There’s just one small problem with this, and the game doesn’t bother to inform you of it: Cabinet Tax. Let us assume, for a moment, that you have 2 labourers, and give them a 3×3 house with 2 windows, a door, and a bed. They aren’t happy with it, they aren’t unhappy with it… But you may have noticed the population count go up by 6. Because each of those houses can add population. So, when those labourers inevitably turn up, you build 6 more of these houses. And now you have many more labourers than you know what to do with, eating your food. Each building has a Quality Level, and this is, effectively, based on cabinets (and shrines for houses) in the early game. So, building individual housing? That’s… 12 cabinets to build to make them happy. The situation then becomes more clear when you turn to the workplace. Let’s use the carpenter as an example. You need a workstation (for cutting wood, making paper, etc), an assembly station (To build other workstations), and a décor station to build wood decorations. Y’know, like cabinets. But each of those workstations beyond the first reduces the Quality of a building, making workers unhappy. And when you try and build your first labourer housing more efficiently (7 beds, for the two workers you have, and the 5 you’ll eventually get.) you realise that this applies to houses too (For lo, the bed is a workstation as far as quality goes.

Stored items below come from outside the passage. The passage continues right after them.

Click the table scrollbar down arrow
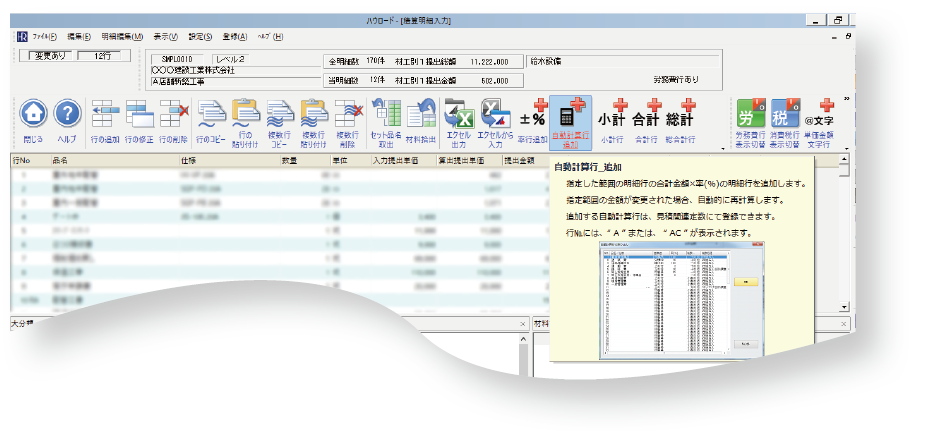This screenshot has height=431, width=926. (x=845, y=306)
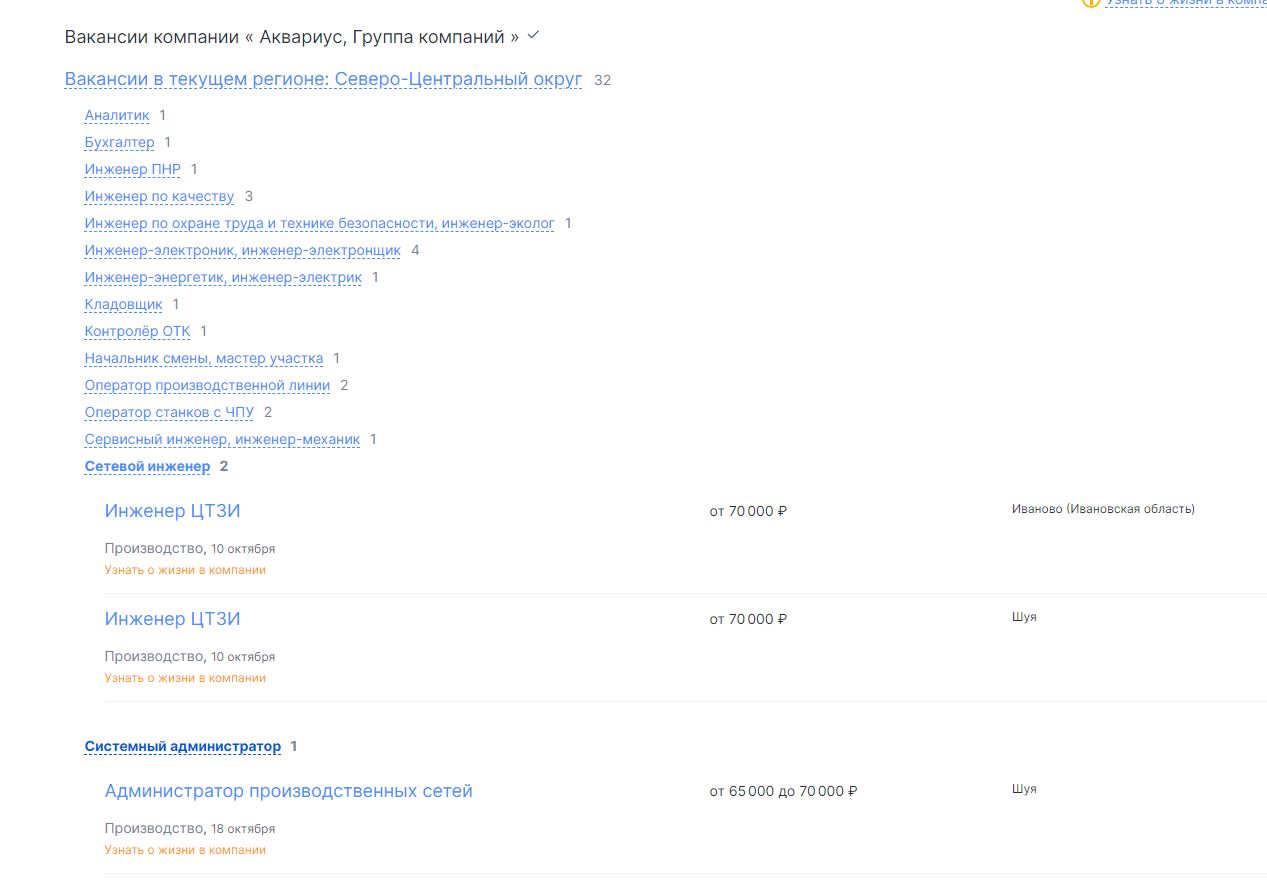This screenshot has height=894, width=1267.
Task: Collapse the Сетевой инженер section
Action: [147, 467]
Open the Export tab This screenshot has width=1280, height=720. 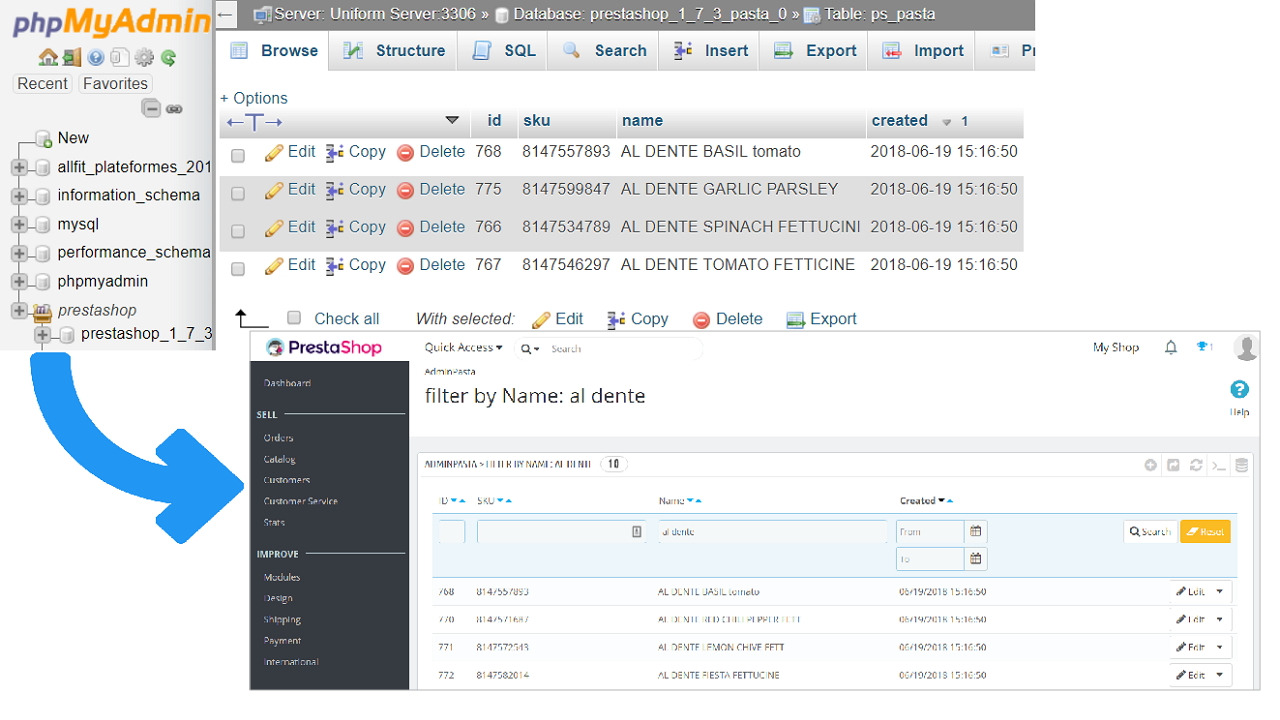click(x=815, y=51)

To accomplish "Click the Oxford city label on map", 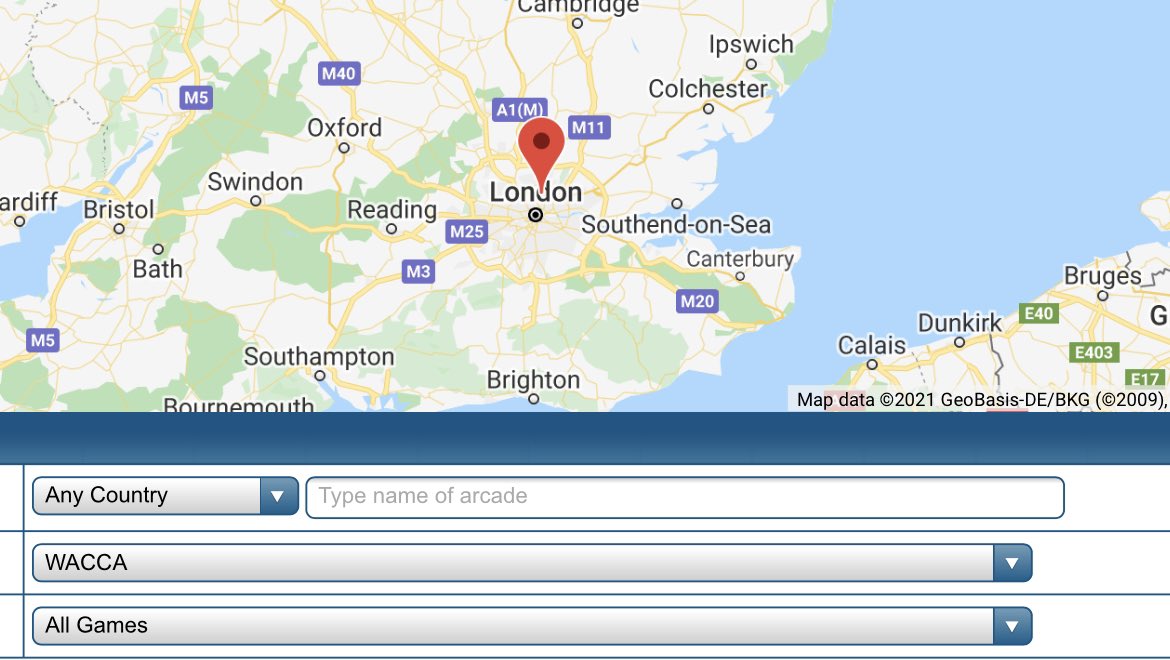I will 345,128.
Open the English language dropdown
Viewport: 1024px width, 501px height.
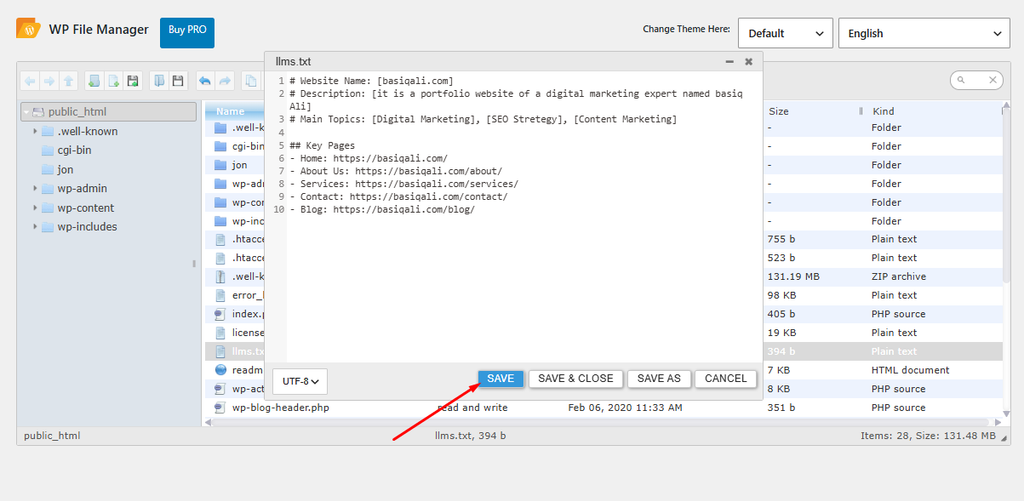coord(924,33)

I can understand why, few folks enjoy bunking long-term.) So your efficient solution still requires 12 cabinets for maximum happiness (6 for the extra beds, 6 for max Quality)

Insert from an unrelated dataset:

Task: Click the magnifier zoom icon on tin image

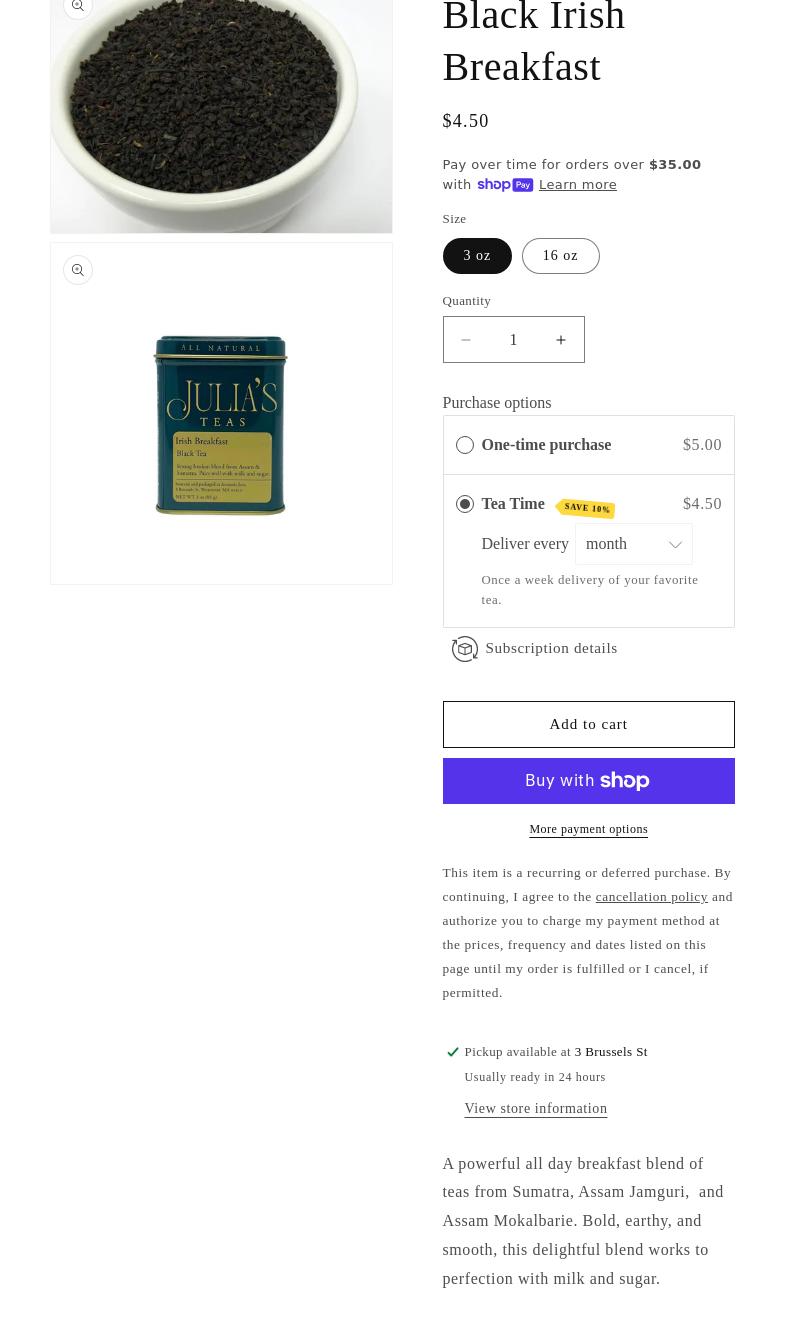Action: point(78,270)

So, for a good, efficient first labourer house, you’re looking at at least a 14 x 10 building (Space for beds, and space for at least two windows, and 12 cabinets/shrines. After that, it’s a little easier, as you’re only catering for 4 or 5 labourers at a time, but as it is, you have a minimum “happiness tax” on all your buildings of 1.5 logs x (Number of Workstations/Beds -1) , and, obviously, the extra time and labour to make them. And no, you can’t just make more work buildings of the same type to get around this, due to the Overseer system, limiting both your number of workshops, and the number of job types you can do at any one time. Labourers just allow for more of the same job type once assigned, or, in the case of single jobs like mining or farming, doing it quicker. And yes, individual farms count as a job.
The in-game help hints at some of this. Specifically, the overseer job limitation, the fact that mood is affected by decorations, and that houses have conditions (That you won’t know until you build them) on extra population counts. Gee, I hope you found some sand, or can trade for it, because otherwise you’re in big trouble later on!
…Or, of course, you could not know this, and play for several hours, and an in-game month, and watch as your labourers and overseers become less efficient, before you realise what’s going on. It’s not very intuitive, and it may take quite a while for you to realise how badly you’ve made mistakes. Considering that a month of in-game time took me something like 3 or 4 hours to play out, it’s the kind of unfriendliness that turns me off playing for the long periods of time the game obviously wants me to play.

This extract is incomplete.